*阅读文本:*
....

我国在教学过程中非常注重概念的严谨性。国内教材的特点是强调概念、理论的严谨,通常先给出严格的概念,最后才给出应用的例子,遵循的是从一般到特殊的过程。例如,微分概念的引入,国内教材介绍的顺序一般是先定义什么是“可微分”,然后给出“微分”的定义:微分是函数增量的线性主部,再指出一元函数可导即可微,而且在可微的条件下,推出函数的微分等于导数与自变量微分的乘积,最后作为微分的应用,给出微分在近似数值计算中的几个非常简单的例子。定义微分的过程是非常严谨的,可是,抽象的概念,对于大多数工科学生来说,难以深入理解,因而也难以加深记忆,随着微分计算题的练习,很多同学很快忘记了教材中所定义的这些概念,关于微分的理解只剩下导数与自变量微分的乘积。
国外教材在讲述这部分内容时,顺序刚好相反,先从几何直观入手,借助曲线上一点附近可以用切线来近似代替曲线,引入线性逼近思想,然后通过一系列数学、物理等方面的例子加深对线性逼近的讨论,最后从前面的例子中提炼出微分的概念。而且直接把微分定义成导数与自变量微分的乘积,回避了“可微分”的定义以及“可微等价于可导”这个定理的证明。相比之下,美国教材更重视引入数学的思想,不拘泥于数学概念以及逻辑上的严谨,有时候书中出现的概念可能是不严格的,但在数学上并没有错误。把加强解决问题的方法和技能的训练作为重点,鼓励学生直观形象地思考问题。由于直观的、面向应用的内容更多,学生理解起来相对容易。

....

*所给数据:*
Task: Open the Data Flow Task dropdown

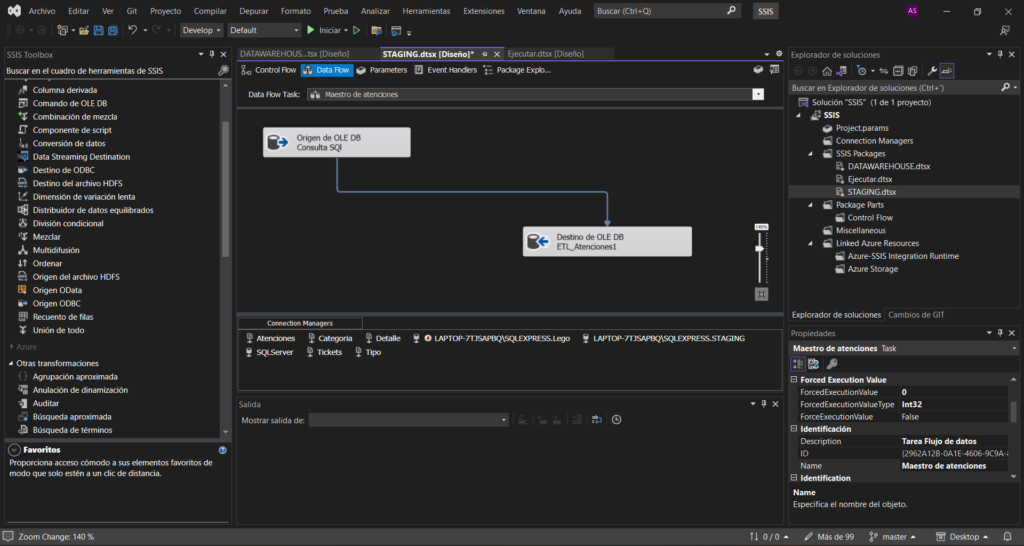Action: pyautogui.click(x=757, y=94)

....

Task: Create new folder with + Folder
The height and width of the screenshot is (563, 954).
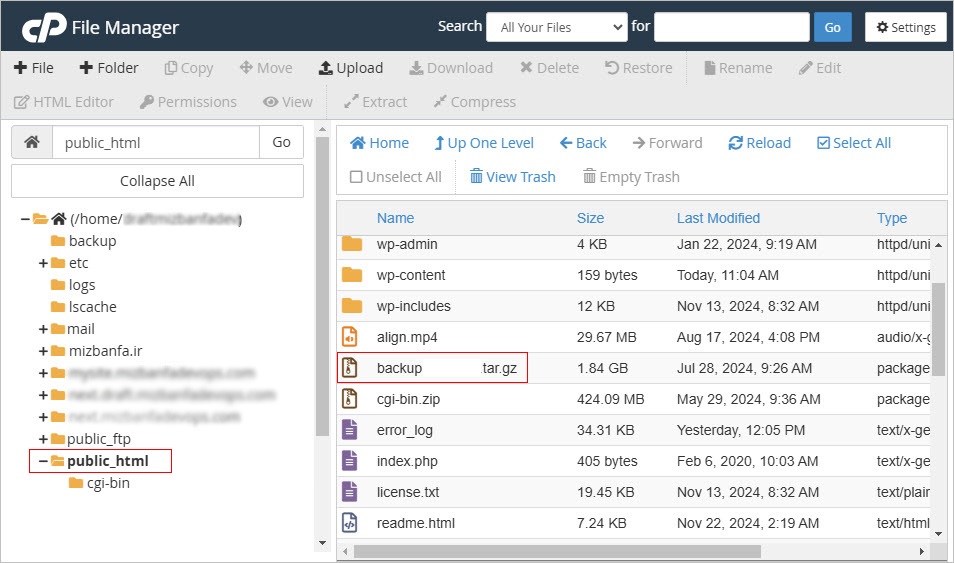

....

*你的任务:*
(1) 阅读文本中,国外教材把微分直接定义成什么?
(2) 从阅读文本中摘出自“国外教材在讲述这部分内容时,顺序刚好相反”至“更多,学生理解起来相对容易。”的原文。

*练习答案:*
(1) 导数与自变量微分的乘积。

(2)
国外教材在讲述这部分内容时,顺序刚好相反,先从几何直观入手,借助曲线上一点附近可以用切线来近似代替曲线,引入线性逼近思想,然后通过一系列数学、物理等方面的例子加深对线性逼近的讨论,最后从前面的例子中提炼出微分的概念。而且直接把微分定义成导数与自变量微分的乘积,回避了“可微分”的定义以及“可微等价于可导”这个定理的证明。相比之下,美国教材更重视引入数学的思想,不拘泥于数学概念以及逻辑上的严谨,有时候书中出现的概念可能是不严格的,但在数学上并没有错误。把加强解决问题的方法和技能的训练作为重点,鼓励学生直观形象地思考问题。由于直观的、面向应用的内容更多,学生理解起来相对容易。